Archery forced to go online in the age of COVID

The COVID-19 global pandemic has affected all aspects of everyday life, and archery hasn’t been excluded from that.

A popular option that’s quickly becoming the new norm in the archery world is remote competitions. The Lockdown Knockout took place earlier this September and included eight world-class compound archers competing remotely from their homes. High-level archers such as Bernardo Oliveira, Steve Wijler and Crispin Duenas were among those who took part in the event, with Duenas eventually winning.

Off of the success of that event, the Online Archery Cup of the Americas will be going remote. This event is the first remote archery tournament for athletes across the Americas, and was directly inspired by the Lockdown Knockdown. 

Top-ranked recurve and compound archers from nine divisions in both able-bodied and para categories will face off in matches that are set to be livestreamed for fans to watch. 

As qualifications for the tournament finished in August, feedback from the archers participating has been positive according to World Archery Americas, who are organizing the tournament. 

“The International Archery Federation had to cancel every event in 2020,” said Sergio Font, Secretary General at World Archery Americas. “So far, we’ve had very positive feedback. The athletes are happy because they get to compete again.”

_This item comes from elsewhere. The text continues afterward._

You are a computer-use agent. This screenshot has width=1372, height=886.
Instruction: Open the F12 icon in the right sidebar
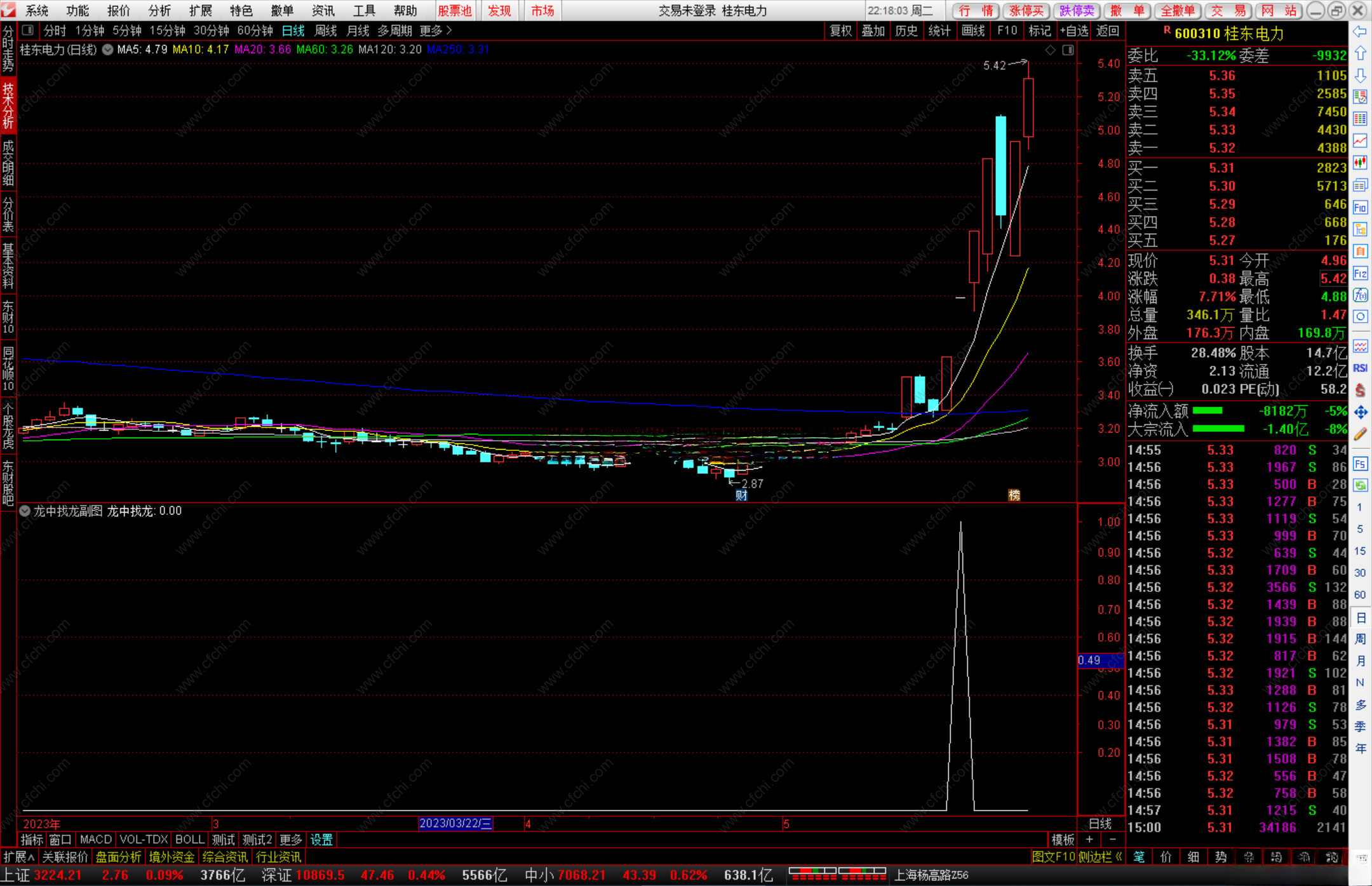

Going online seems to be going over well with fans as well.

“We see in the chat we have on our Facebook live stream that our fans are very happy,” said Font. “Everyone’s happy to feel the stress and intensity of the competition.”

For Shawn Riggs, the national recurve coach with Archery Canada, training his teams has had its challenges, but also its benefits.

“We’ve maximized the non-shooting components of archery,” said Riggs. “We took our men’s team and did a whole bunch of training, personal development and sports psychology, and focused on the major components of the mental game. We unpacked a lot of stuff that most archers wouldn’t even consider to be a part of high-level archery.”

With the 2020 Tokyo Olympics being delayed until next year, archers will have to focus on the bullseye and their WiFi connection as qualifications ramp up in the coming months.